From definition of continuous function, we call $f:X \to Y$ a continuous function if for $x \in X$ there are neighborhoods $U$ in $X$ and $V$ in $Y$ with $x \in U$ and $f(x) \in V$, then $f(U) \subset V$.
Following this definition,
We have $f^{-1}(1,0)=0 $.
Let $U$ be any open set containing $(1,0)$ and $V$ be any open set containing $0$, we have to show that $f^{-1}(U) \not\subset V$.
But I can not show it.
Can someone show the work with some details that $f^{-1}$ is not continuous at $(1,0)$ ?
There is a explanation in Wikipedia as below:
The function $f^{-1}$ is not continuous at the point $( 1 , 0 )$ because although $ f^{-1}$ maps $( 1 , 0 )$ to $0$, any neighbourhood of this point also includes points that the function maps close to $2 \pi $, but the points it maps to numbers in between lie outside the neighborhood.
But I could not understand it clearly. How they choosing neighborhood?
$A = [0,2\pi)$ and $C = S^1$ are not homeomorphic because:
1. $A$ is not compact, $C$ is compact.
2. $A$ has many cut points, $C$ has none.

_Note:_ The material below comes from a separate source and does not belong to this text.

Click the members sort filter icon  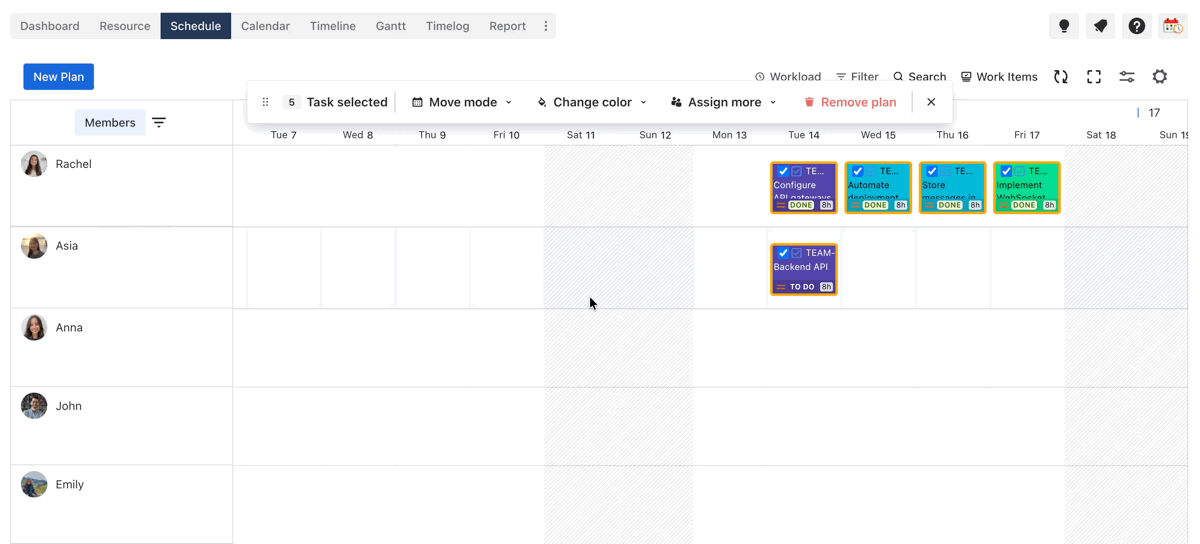pos(159,123)
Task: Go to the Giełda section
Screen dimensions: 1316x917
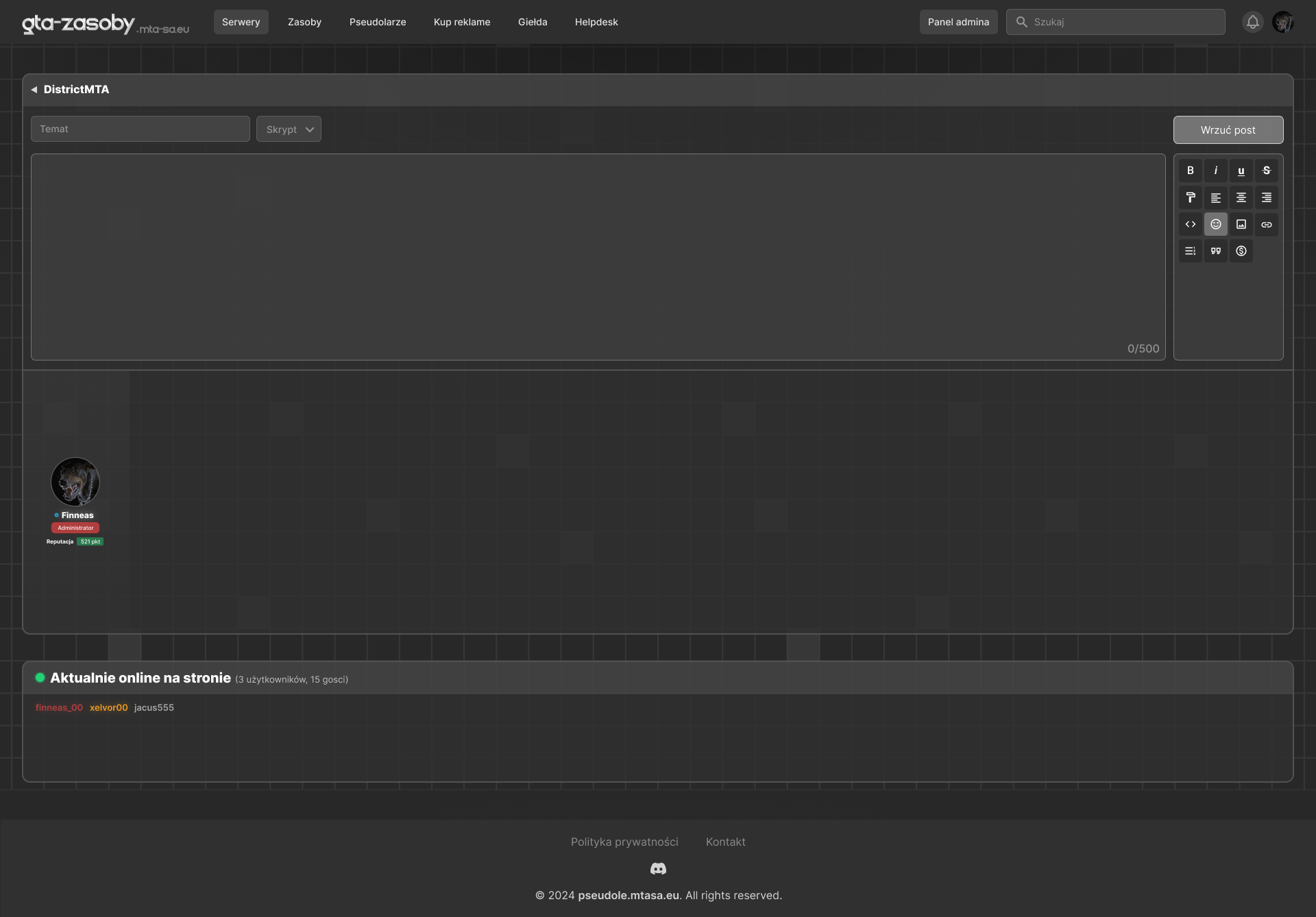Action: pyautogui.click(x=532, y=22)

3. $A$ is contractable, $C$ is not.
4. $A$ is simply connected, $C$ is not.
As you were showing if $f:A \to C$ is homeomorphism,
then $f^{-1}$ is not continuous. It cannot be continuous
since continuous images of compact spaces are compact and
since $C$ is compact, $A$ would have to be compact which it isn't.